Word and element locating data
····················

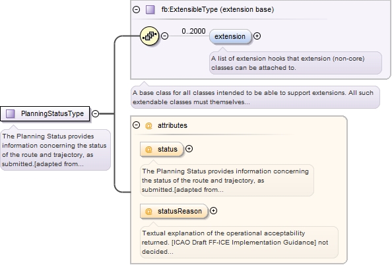
Task: Click the purple square icon beside PlanningStatusType
Action: click(11, 113)
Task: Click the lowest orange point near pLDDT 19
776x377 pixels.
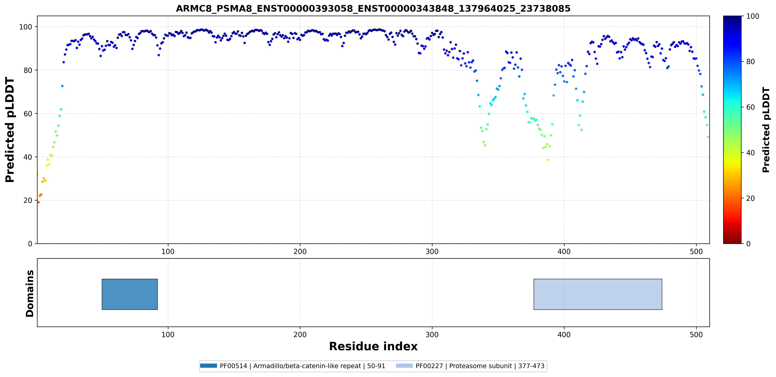Action: click(x=39, y=202)
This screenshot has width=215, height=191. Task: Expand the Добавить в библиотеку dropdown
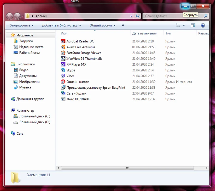pyautogui.click(x=62, y=25)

····················

* **GOAL**: Convert every line of the listing above into a JSON list of strings, one string per line, skipping blank lines. Leave the pictures out.

* **SOLUTION TO THE EXERCISE**:
[
  "Task: Click the purple square icon beside PlanningStatusType",
  "Action: click(11, 113)",
  "Task: Click the lowest orange point near pLDDT 19",
  "776x377 pixels.",
  "Action: click(x=39, y=202)",
  "This screenshot has width=215, height=191. Task: Expand the Добавить в библиотеку dropdown",
  "pyautogui.click(x=62, y=25)"
]